AUFGABE 1: Schreibe nur die Einträge von der Zeile mit „You are a computer-use agent.“ bis zum Ende der Einträge samt ihren Aufforderungen neu und skaliere dabei jede Zahl in den Antworten, also die Koordinaten, mit dem Faktor 1,95, gerundet auf ganze Zahlen mit Aufrundung bei halben Werten. Lass die Bilder in deiner Ausgabe weg.

TEXTAUSZUG:
◇ ◇ ◇ ◇
Genau das bietet Leasehold (Erbbaurecht / Erbpacht). Anstatt die Immobilie (theoretisch) „für immer“ zu besitzen, also an ihre Urururur-usw.-Enkel weitergeben zu können, wie es beim Freehold der Fall wäre (aber in der Praxis so gut wie nie geschieht), erhalten Sie (und Ihre Erben!) bei Leasehold das Recht, die Immobilie für den in der Lease-Urkunde definierten Zeitraum (in der Regel zwischen 99 und 999 Jahren) zu bewohnen.
Dieses Leasehold-Nutzungsrecht ist dabei nicht an Sie persönlich gebunden. Falls Sie es sich irgendwann anders überlegen und wegziehen möchten, können Sie das erworbene Leasehold-Recht, also die Restlaufzeit (remaining lease) weiterverkaufen, jedenfalls wenn diese Leasehold-Restlaufzeit noch mindestens 80, besser 90 Jahre beträgt. Darunter wird es für den Käufer meist schwierig bis unmöglich, einen Bankkredit zur Finanzierung des Kaufs zu bekommen.
Aber: Dass eine Lease tatsächlich ganz ausläuft, ist in aller Regel nur ein theoretisches Risiko. Denn nach englischem Recht hat ein Leasehold-Eigentümer das Recht, vom Freehold-Eigentümer die Verlängerung der Laufzeit (lease term) zu verlangen.
Details dazu hier: https://www.gov.uk/leasehold-property/extending-changing-or-ending-a-lease
Weitere Unterschiede zwischen Freehold und Leasehold in England
Wer ein Haus oder eine Eigentumswohnung in „Volleigentum“ (freehold) kauft, dem gehören sowohl der Grund und Boden als auch die gesamte Bausubstanz der Immobilie, wobei das Eigentumswohnungen schon wieder nur eingeschränkt gilt, da hier manche Teile der Immobilie im „Gemeinschaftseigentum“ stehen, also allen Wohnungseigentümern gemeinsam gehören. Wer also uneingeschränktes ewiges Alleineigentum erwerben will, muss sich ein freistehenden Haus kaufen.
Bei Leasehold erwirbt der Leasehold-Eigentümer zwar mehr als ein bloßes vertragliches Nutzungsrecht wie beim Mietvertrag, aber weniger als bei Freehold Eigentum. Wo ist nun genau die Grenze?
Einem Leasehold-Eigentümer „gehört“ während der Laufzeit der Lease – jetzt wird es lustig - die Gebäudestruktur im Inneren des Leasehold-Objekts „bis zur Mitte der Wände, des Bodens und der Decke“.
◇ ◇ ◇ ◇
EINTRÄGE:
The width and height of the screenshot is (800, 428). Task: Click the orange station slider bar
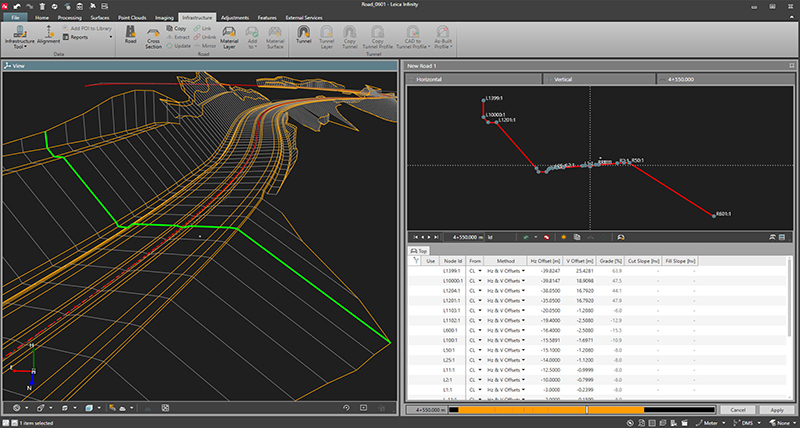(520, 410)
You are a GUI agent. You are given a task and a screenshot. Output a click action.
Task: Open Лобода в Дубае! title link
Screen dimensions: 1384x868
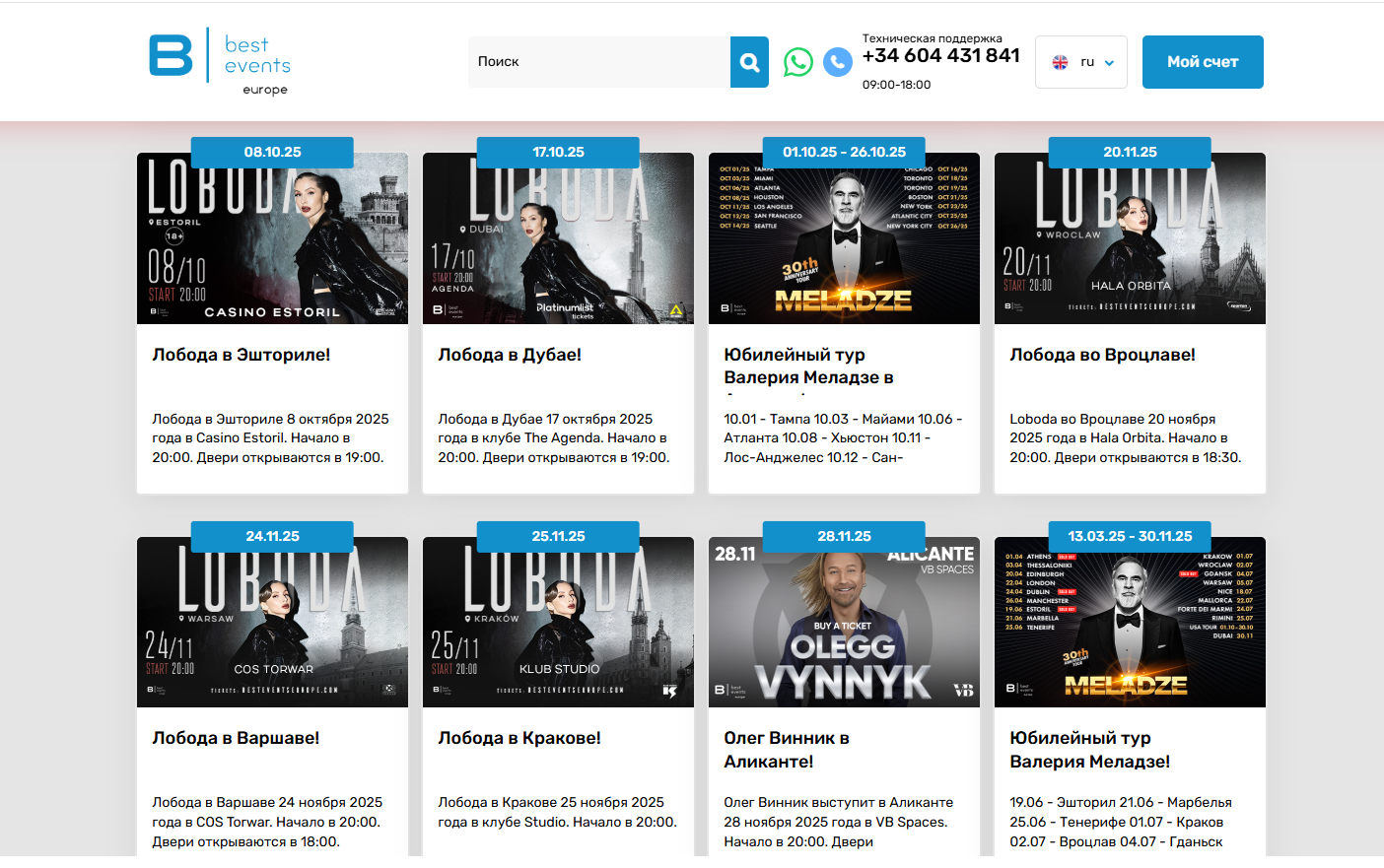510,355
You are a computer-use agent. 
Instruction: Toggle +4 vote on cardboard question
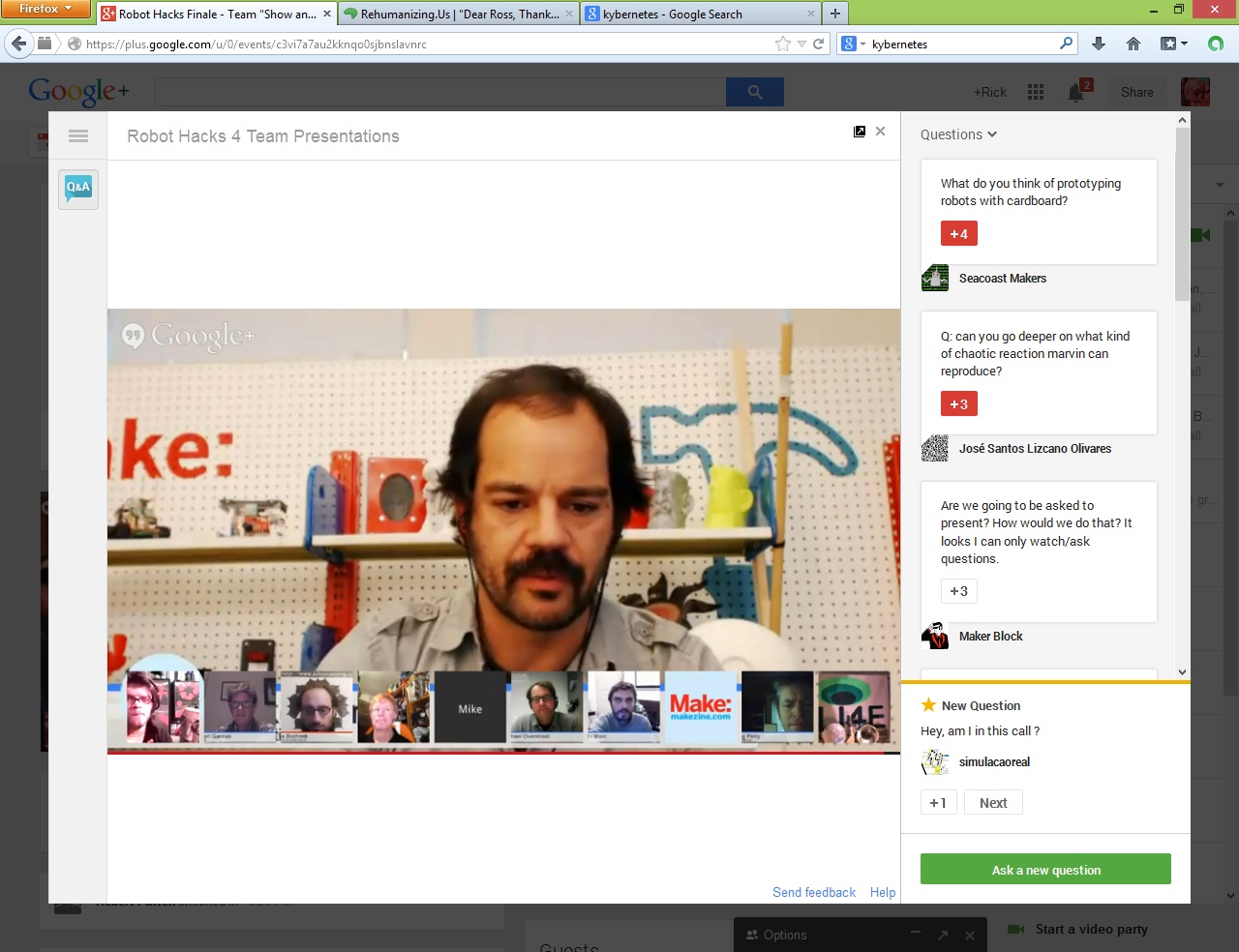click(x=958, y=234)
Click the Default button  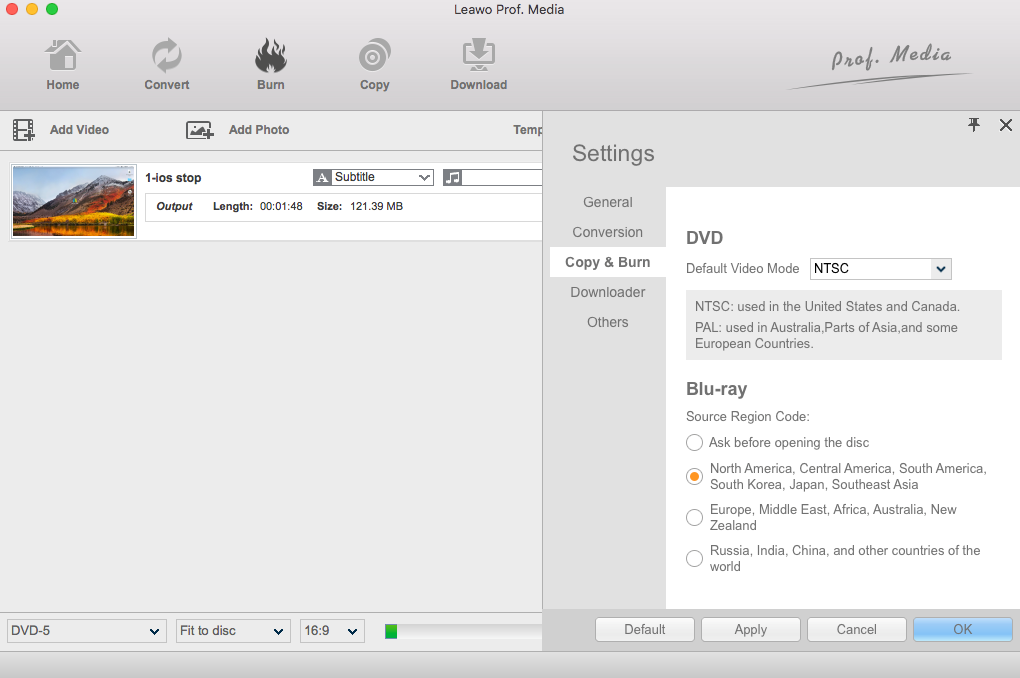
◇ ◇ ◇ ◇
AUFGABE 2: Wie lang muss die Leasehold-Restlaufzeit laut dem Textauszug mindestens noch sein, damit man das Recht weiterverkaufen kann?

LÖSUNG 1:
You are a computer-use agent. 
Instruction: Toggle +4 vote on cardboard question
click(x=1868, y=456)
Click the Default button  

LÖSUNG 2: Mindestens 80, besser 90 Jahre.